I use mine for 24 hour racing as well as general trail duties. When I switched from an ultralight Ti 29er to a heavy steel fatbike (Surly Pugsley) it didn't seem faster, I did it for comfort. However I knocked out one more lap than I usually do even though the fatbike was twice the weight of the other bike. I have since bought a lighter fatbike but that has not made much difference, so I generally prefer the heavyweight.

Nothing climbs like a fatbike on loose technical terrain. Fat tyres have redefined technical for me. Stuff I used to regard as technical on 2" tyres is merely an irregularity to a fat tyre as it steamrolls right over without noticing. I regard my fatbike as a skills enhancer - it makes me look better than I really am. 

However if you never venture away from maintained trails, what are called plus size tyres are possibly better, ie 29er+ or 650B+ (aka 27.5+).


----------



## Fuzzle (Mar 31, 2015)

I hear you guys. Everyone has their reasons and should do what's best for them. I rode one around the parking lot of my friends shop and took it over some rocks, did a track stance too. The bike just stood up by itself. I think they could be a blast and aid in a much safer ride. I'm upgrading soon and the decided to not go with the fatty. My reasons are because I'm interested in becoming a better rider without anymore aid the FS. I still have unfinished business which is build my confidence. At some point I may add one to my stable.


----------



## Velobike (Jun 23, 2007)

Fuzzle said:


> I hear you guys. Everyone has their reasons and should do what's best for them. I rode one around the parking lot of my friends shop and took it over some rocks, did a track stance too. The bike just stood up by itself. I think they could be a blast and aid in a much safer ride....


In almost every bike shop that I have seen fatbikes, the tyre pressures are way too high on their demo bikes.

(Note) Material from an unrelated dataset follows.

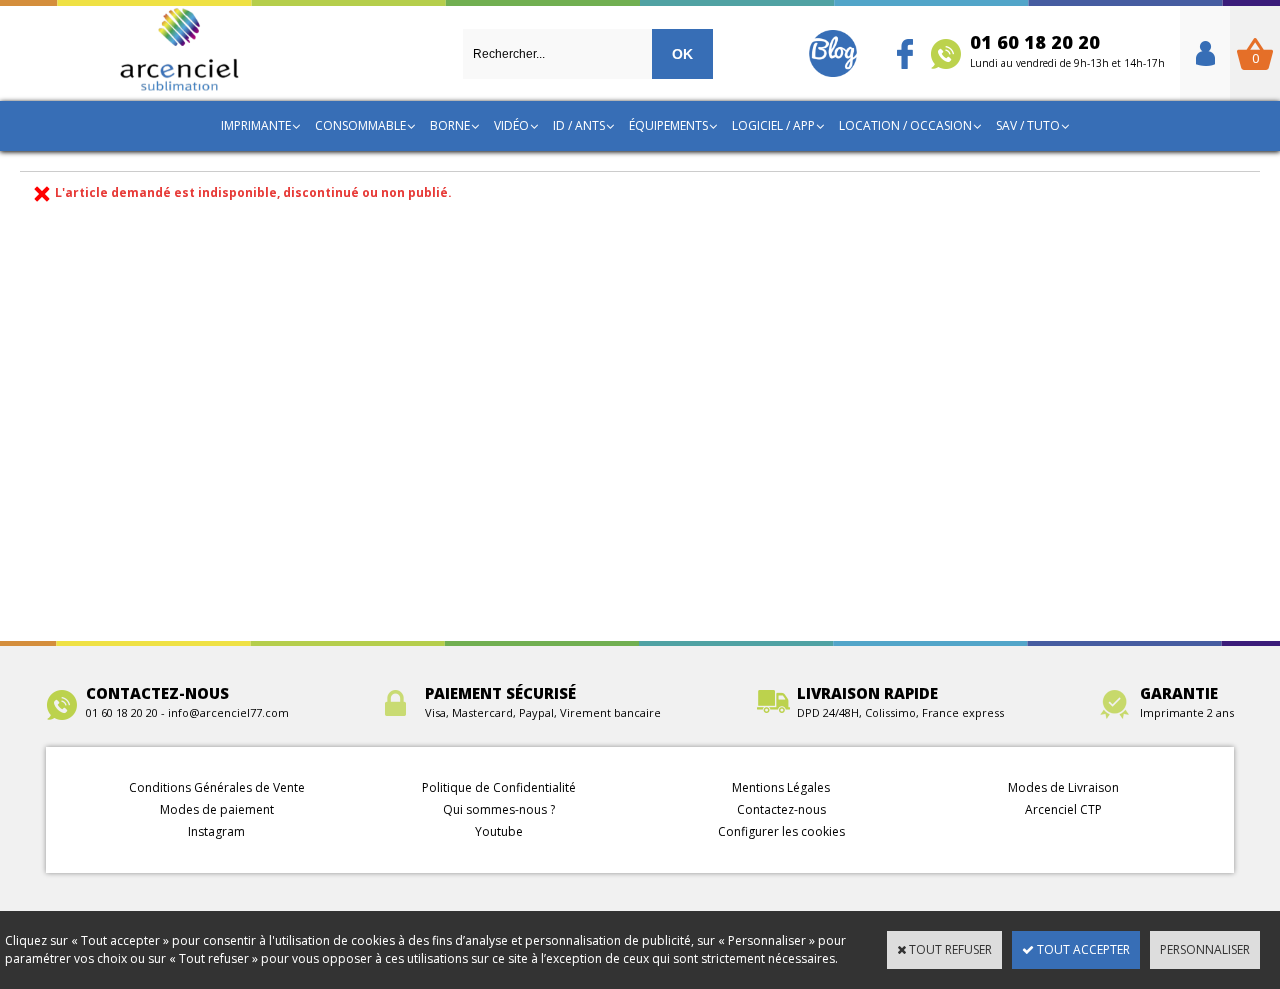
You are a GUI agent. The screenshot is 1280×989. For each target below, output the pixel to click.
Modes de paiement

Seeing as it's the tyres that make a fatbike this can give a completely false impression of what they are like. (8psi is high for my weight 85Kg) Look for approximately 20% deflection when you sit on the bike (a very rough guide). They also don't feel that great on a road surface, but that completely changes when you hit the dirt.

Be aware most cheap fatbikes come with tyres and tubes that are dire. If you can upgrade the tyres to a set with a high thread count (60 - 120 tpi) and lighter weight tubes you'll transform the bike.


----------



## miatagal96 (Jul 5, 2005)

Goatrope - sounds like you have a good plan. I'd use yours and test ride as many options as you can. Suspension has come a LONG way. There are so many options: suspension or hard-tail, wheel size (27.5 or 29), tire width (regular mtb, mid-fat, fat). People's preferences are different and they often depend on the type of trails you ride. I'd see what type of bikes people are riding on your trails. If they are all riding hard-tails, you might not need dual suspension. If they are all on big-travel bikes, you might not want a hard-tail.

As for the fat tire debate, you gotta just try them. I have a fat bike, but I prefer my other mountain bikes in the summer. Love the fat bike in snow. Mine is a Pugsley - pretty heavy. If I were to get a fat bike for summer, I'd spend a bunch of $$ and get one that is sub-30-lbs. They are slower. If you have a bunch of fast friends that you have a hard time keeping up with, a fat bike will make it harder. On the other hand, you can just point and pedal a fat bike through a bunch of conditions (but I can also do this with my 140mm dual suspension bike). Not knocking the fat bike - they are fun. If I had to choose only one bike, it would be hard - probably my dream bike - an Ibis Mojo 3 (27.5" wheels and can use 2.3 - 2.8" tires). If I was riding smooth, flowy stuff, I'd probably choose a hard-tail. Snow or loose sand - fat bike for sure.


----------